Я быстро переоделся. Наскоро выпил чай с густыми сливками и отправился.
Почти бегом дошел я до монастыря, перескакивая через лужи или утопая в снегу. Монастырь смотрел еще серее и противнее. Я постучал в ворота.
Та же убогая сестра с молитвой отворила калитку и, прицокивая, спросила:
– Цово тебе?
И та же «мать Агапия» отозвалась на ее зов и подошла ко мне.
– Здравствуйте, мать Агапия! – сказал я, приподнимая фуражку. – Не узнаете меня?
Она как-то удивленно или испуганно отступилась от меня.
– Вы что же, к сестрице?.. Наведаться!..
– Да! Спросите мать игуменью.
Она смотрела на меня и не двигалась.
– Надо, чай, пойти спросить? – проговорила она тихо, смотря на привратницу, как будто недоумевая, идти или нет. Потом быстро обернулась и заковыляла. Я машинально пошел вслед за ней.
В сенях она остановилась.
– Вы побудьте тутот-ка, в сенцах-то, а я пойду спрошу…
– Пожалуйста, поскорее.
– Сейчас.
Она опять заковыляла, а я остался в сенцах и затем прошел в хорошо знакомый широкий коридор.
«Вот! – подумал я. – Четвертая дверь налево. Это ее дверь!..» Сердце сильно билось.

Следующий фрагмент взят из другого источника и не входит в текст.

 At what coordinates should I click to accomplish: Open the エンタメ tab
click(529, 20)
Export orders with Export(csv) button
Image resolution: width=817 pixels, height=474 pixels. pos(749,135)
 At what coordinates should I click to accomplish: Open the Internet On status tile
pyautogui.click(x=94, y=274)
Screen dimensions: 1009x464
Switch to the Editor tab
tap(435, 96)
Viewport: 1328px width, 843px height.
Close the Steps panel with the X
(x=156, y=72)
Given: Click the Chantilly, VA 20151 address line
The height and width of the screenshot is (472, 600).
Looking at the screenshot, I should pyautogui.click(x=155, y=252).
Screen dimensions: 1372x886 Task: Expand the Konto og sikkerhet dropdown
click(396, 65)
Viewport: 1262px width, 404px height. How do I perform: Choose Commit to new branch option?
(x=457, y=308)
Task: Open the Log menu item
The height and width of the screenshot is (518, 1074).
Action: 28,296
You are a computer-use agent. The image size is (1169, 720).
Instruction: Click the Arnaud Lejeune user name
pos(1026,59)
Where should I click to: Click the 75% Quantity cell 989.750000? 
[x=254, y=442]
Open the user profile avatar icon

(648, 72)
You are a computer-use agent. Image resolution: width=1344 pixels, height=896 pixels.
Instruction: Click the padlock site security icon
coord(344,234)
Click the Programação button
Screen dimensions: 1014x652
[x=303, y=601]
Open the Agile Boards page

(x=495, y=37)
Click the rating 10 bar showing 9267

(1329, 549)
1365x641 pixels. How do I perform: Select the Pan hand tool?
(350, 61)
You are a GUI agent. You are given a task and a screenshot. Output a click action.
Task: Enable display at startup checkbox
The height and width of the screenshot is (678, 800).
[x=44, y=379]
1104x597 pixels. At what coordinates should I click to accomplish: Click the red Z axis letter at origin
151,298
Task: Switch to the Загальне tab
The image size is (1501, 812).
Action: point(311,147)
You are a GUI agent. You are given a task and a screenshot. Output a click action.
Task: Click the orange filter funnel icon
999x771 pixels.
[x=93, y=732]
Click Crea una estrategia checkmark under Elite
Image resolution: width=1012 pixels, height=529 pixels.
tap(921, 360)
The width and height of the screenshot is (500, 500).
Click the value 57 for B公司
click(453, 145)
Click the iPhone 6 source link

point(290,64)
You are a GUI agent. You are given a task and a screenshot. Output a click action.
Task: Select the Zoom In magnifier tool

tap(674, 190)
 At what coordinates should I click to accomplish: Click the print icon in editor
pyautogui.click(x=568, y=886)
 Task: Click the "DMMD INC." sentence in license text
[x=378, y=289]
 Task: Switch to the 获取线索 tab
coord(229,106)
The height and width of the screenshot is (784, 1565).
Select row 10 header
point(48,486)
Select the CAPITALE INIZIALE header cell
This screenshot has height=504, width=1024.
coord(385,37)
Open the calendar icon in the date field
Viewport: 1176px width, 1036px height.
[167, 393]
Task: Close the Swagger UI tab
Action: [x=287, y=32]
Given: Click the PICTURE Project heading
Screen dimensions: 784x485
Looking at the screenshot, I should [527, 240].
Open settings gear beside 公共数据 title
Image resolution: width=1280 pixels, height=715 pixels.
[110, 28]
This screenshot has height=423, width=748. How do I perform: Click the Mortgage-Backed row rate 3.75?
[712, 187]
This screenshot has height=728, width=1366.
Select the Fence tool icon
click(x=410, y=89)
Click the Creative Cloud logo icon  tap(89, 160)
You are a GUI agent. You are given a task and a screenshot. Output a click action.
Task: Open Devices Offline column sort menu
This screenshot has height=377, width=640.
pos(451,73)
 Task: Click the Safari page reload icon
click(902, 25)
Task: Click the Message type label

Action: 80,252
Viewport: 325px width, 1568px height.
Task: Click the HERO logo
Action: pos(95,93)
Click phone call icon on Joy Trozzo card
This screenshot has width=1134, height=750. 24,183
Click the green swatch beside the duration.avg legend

Ждать мне пришлось довольно долго. Я начинал терять терпение. Меня била лихорадка. Я уже прохаживался несколько раз по коридору, осматривал образки над дверями и останавливался перед заветною дверью.
– «Постучать или просто войти?.. Обрадуется или нет?.. Испугается… Что же они не идут?.. Поганые монастырские черепахи!.. Я наконец и скандал учиню».
В это время из глубины коридора вышла мать Агапия и с ней еще две монахини.
Тихо и робко они подошли ко мне и остановились молча, как раз перед дверью кельи Лены.
– Что же, – спросил я, – можно видеть?
И я уже протянул руку к двери.
– Да ее тут нетути, – проговорила торопливо мать Агапия и прислонила к двери руку.
– Где же она?..
– А в церкви уж.
– Молится?
Она ничего не ответила и пристально посмотрела на меня.
XVII
– Что же? Сойдемте в церковь. Ведь можно в церковь-то войти?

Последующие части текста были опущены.